Nearly all of these traits were displayed in Ted Bundy’s pattern of behavior. Even when he was young he showed predatory aggression (which I discuss in a prior episode) when he set up tiger traps at camp and injured a young girl. Although he prayed with people before his death, Ted Bundy’s memorable quote, “I am in the enviable position of not having to feel any guilt,” showed he was wired with some primary psychopathy.

Low IQ

Although Ted Bundy has been referred to as a criminal “mastermind,” he may have had a average or only slightly above average IQ. The article by Ceci, 1996, found that cognitive ability tends to be a good predictor of academic performance; measures of academic achievement (LSAT, GRE, SAT) correlate very highly with measures of cognitive ability.

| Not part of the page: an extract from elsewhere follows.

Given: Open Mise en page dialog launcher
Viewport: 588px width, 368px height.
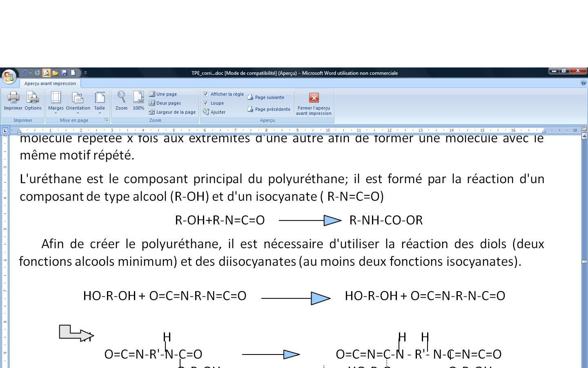Looking at the screenshot, I should (107, 120).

Although we do not know Bundy’s actual LSAT score, only that he believed it was “mediocre,” there is certainly no evidence that states he was a genius.  Rather than a genius, I would say he was not impulsive, very calculated, and often planned and put a lot of energy into his criminal actions.

Hearing voices

Ted Bundy often referenced hearing voices that told him to do bad things. However, it is not believed he had schizophrenia. Occasionally antisocials will use this as a way to avoid responsibility for their behaviors.

We call it MBD: minimize, blame and deny

Was pornography to blame?

Ted Bundy blamed his behaviors on pornography. However, pornography is not viewed as a cause of sexual violence. In persons who have preexisting conditions for sexual violence, it is a viewed as a contributing factor.

In Episode 4 of the documentary, he is quoted as saying, “I never said (pornography) made me do it. I said that to get them to help me. I did (murder) because I wanted to do it.”

The research confluence theory states men with hyper masculinity that also involves psychopathic tendencies have low agreeableness, abuse, hostility towards women, impersonal sexuality combined with sexual permissiveness. When you have a confluence of those two things and violent pornography it may be a contributing factor to Ted Bundy’s violent, abhorrent behavior.

It is important to note that pornography has not been present in our society for very long. Yet, crimes against women have been happening since the beginning of time. It is because of this fact that many doubt that pornography is to blame for crimes of this nature.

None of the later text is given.